#### DATA PROVIDED:
——

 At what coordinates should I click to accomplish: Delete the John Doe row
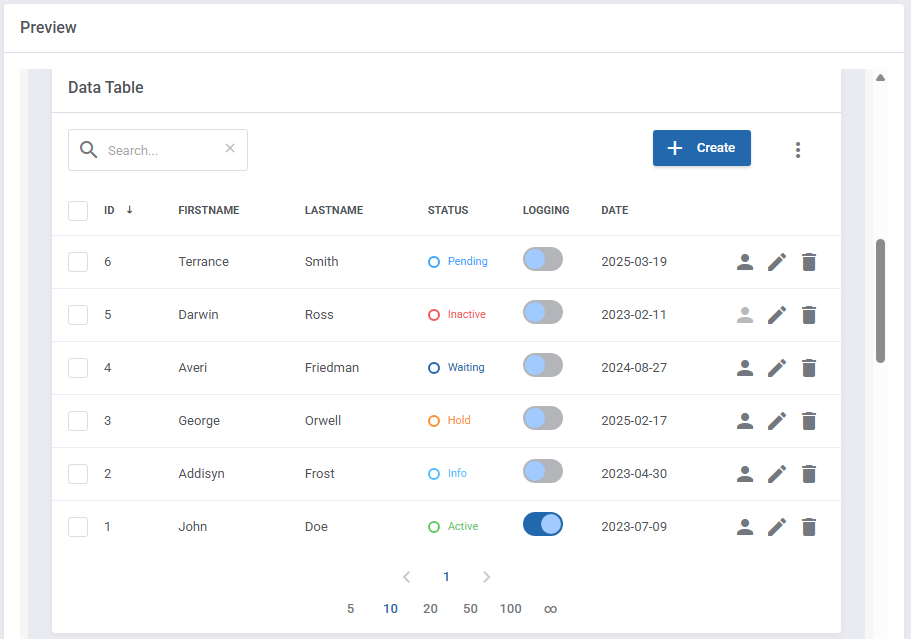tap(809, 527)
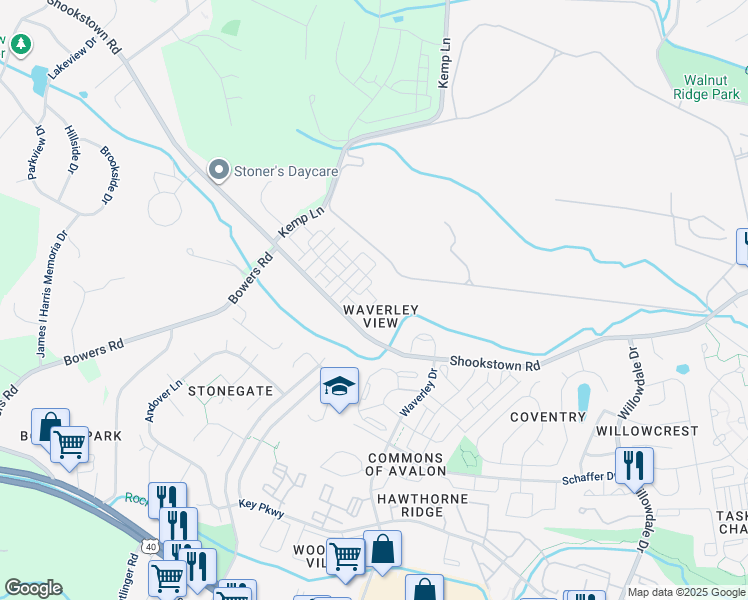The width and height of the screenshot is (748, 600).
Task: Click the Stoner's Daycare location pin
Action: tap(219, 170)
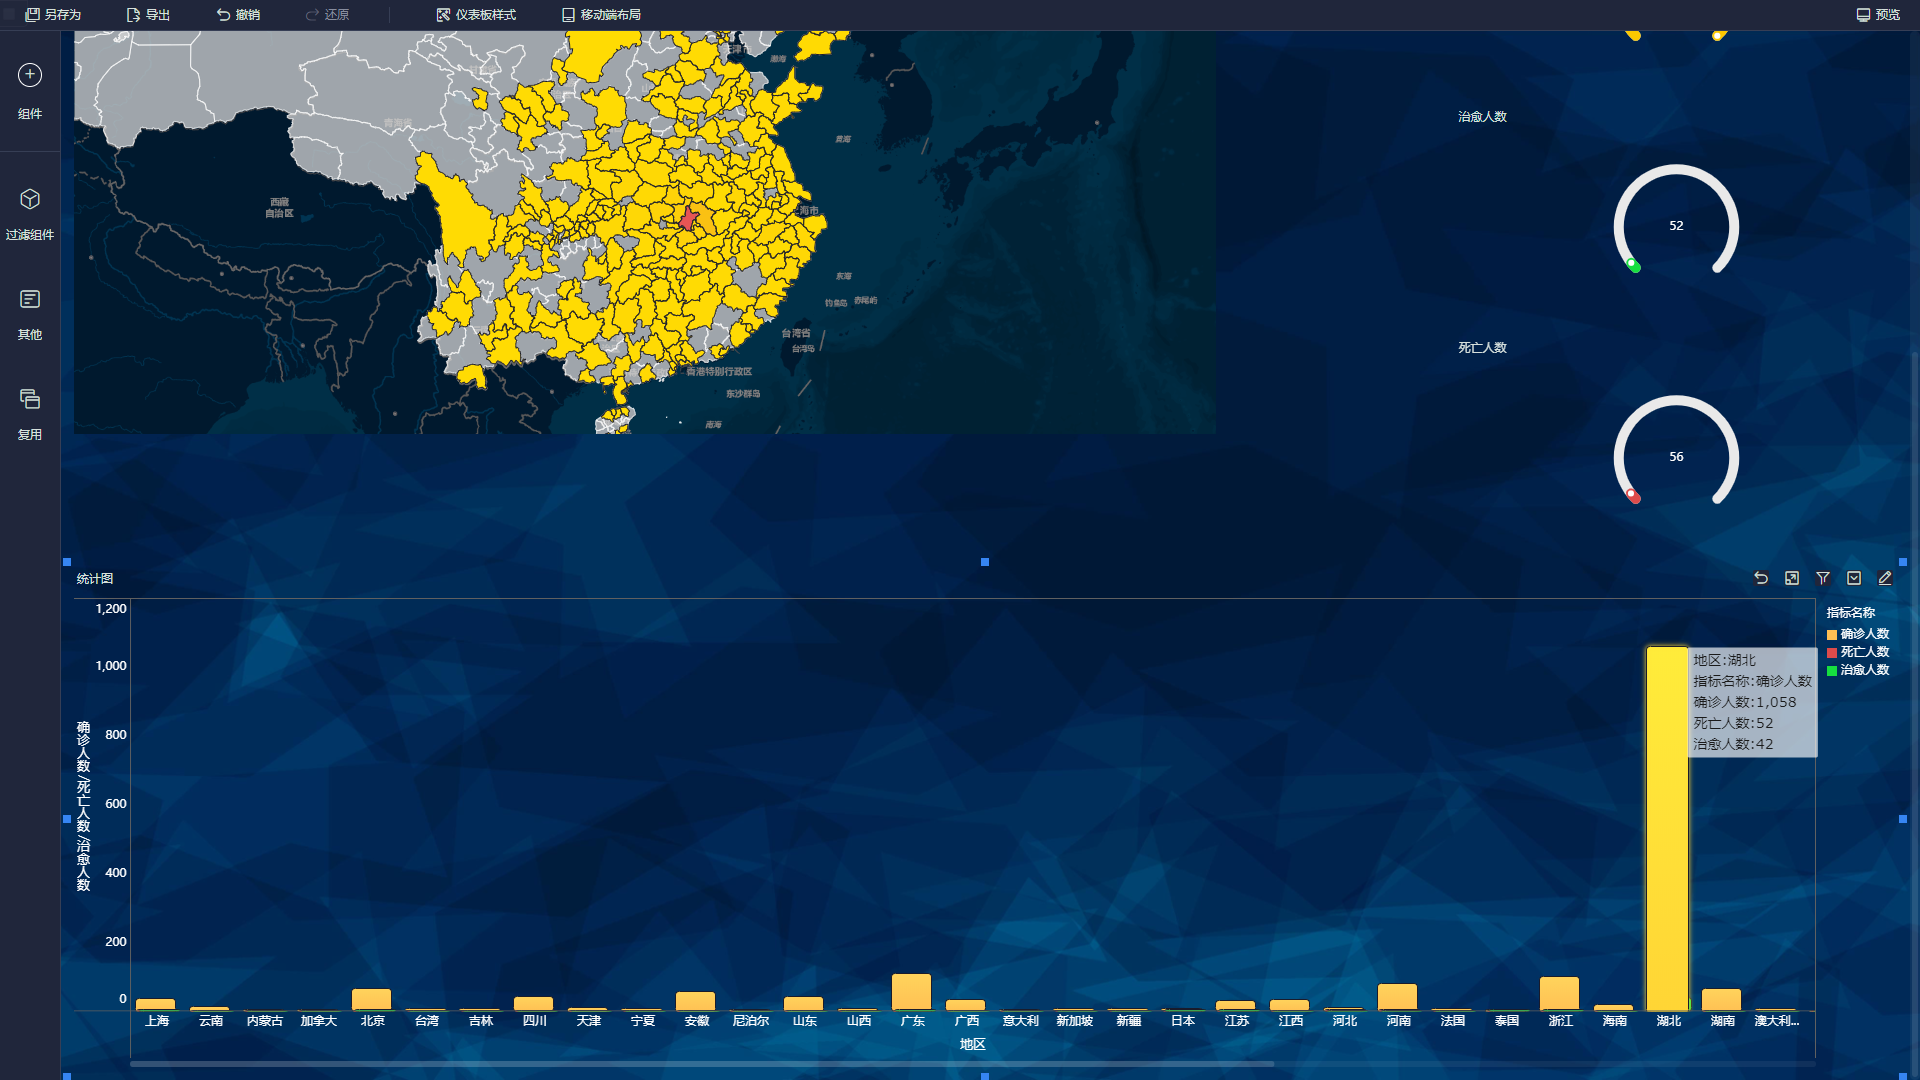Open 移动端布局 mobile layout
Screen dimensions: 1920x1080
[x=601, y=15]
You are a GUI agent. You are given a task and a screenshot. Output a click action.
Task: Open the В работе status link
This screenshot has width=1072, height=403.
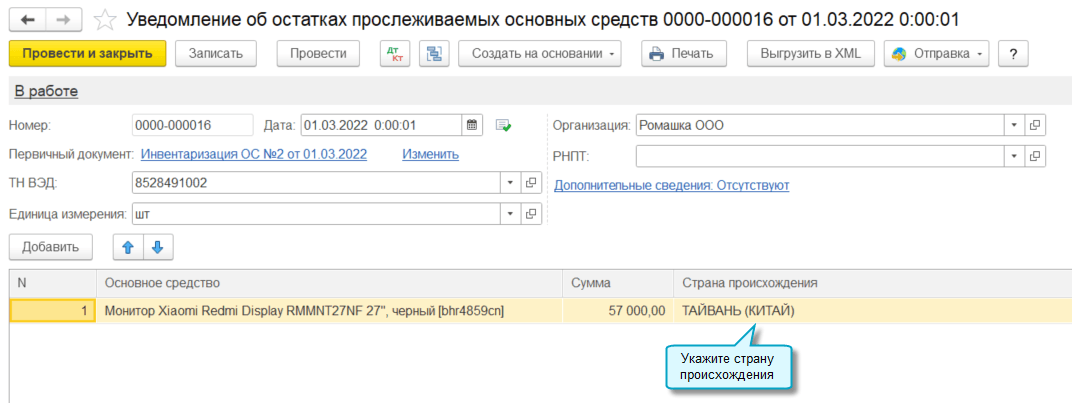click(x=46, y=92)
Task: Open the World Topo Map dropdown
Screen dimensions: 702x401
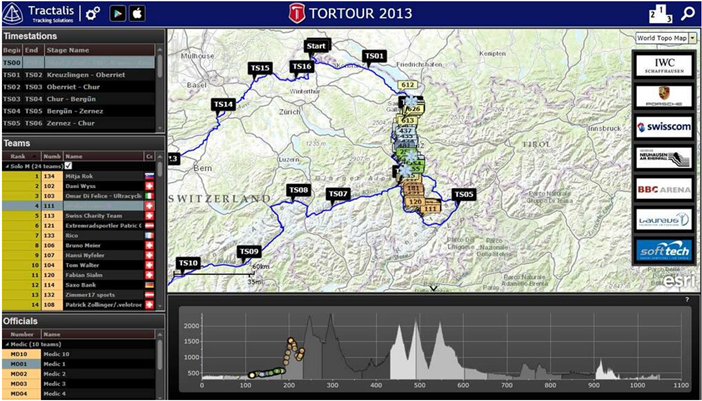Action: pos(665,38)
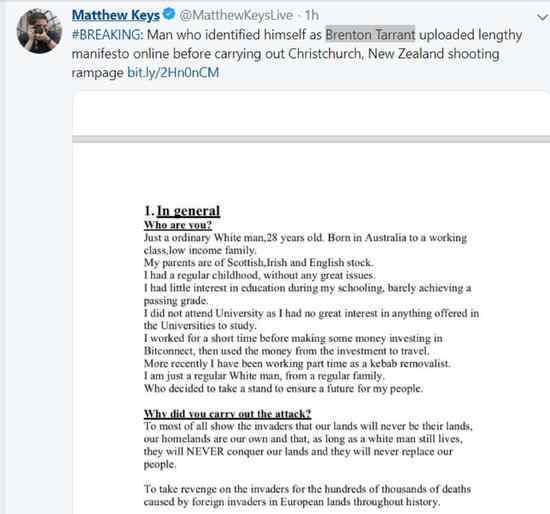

——

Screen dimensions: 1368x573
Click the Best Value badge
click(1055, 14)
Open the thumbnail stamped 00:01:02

——

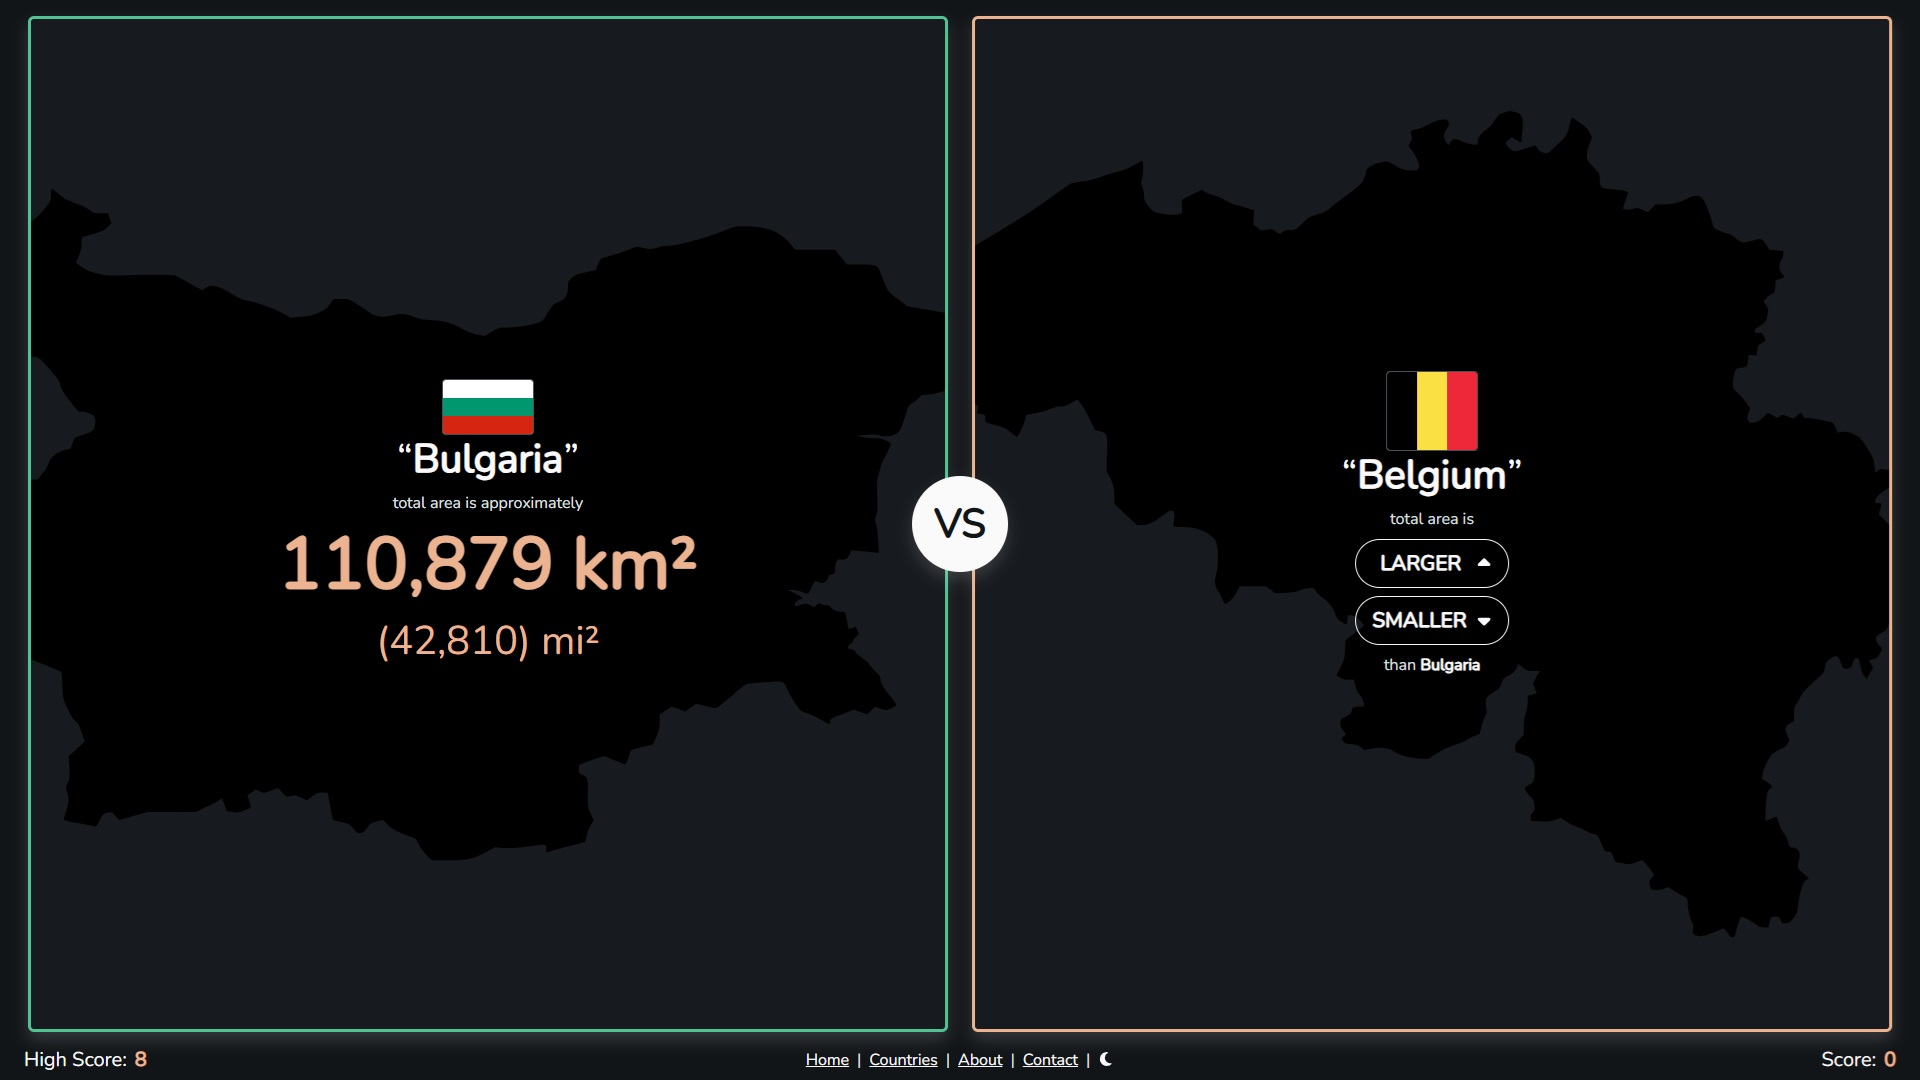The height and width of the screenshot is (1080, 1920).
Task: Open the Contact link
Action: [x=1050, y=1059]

——

#### SHORT PROBLEM:
Please pull out every line from the items above that contains the word "dimensions". Case counts.

#### TASK RESULT:
Screen dimensions: 1920x1080
Screen dimensions: 702x401
Screen dimensions: 1368x573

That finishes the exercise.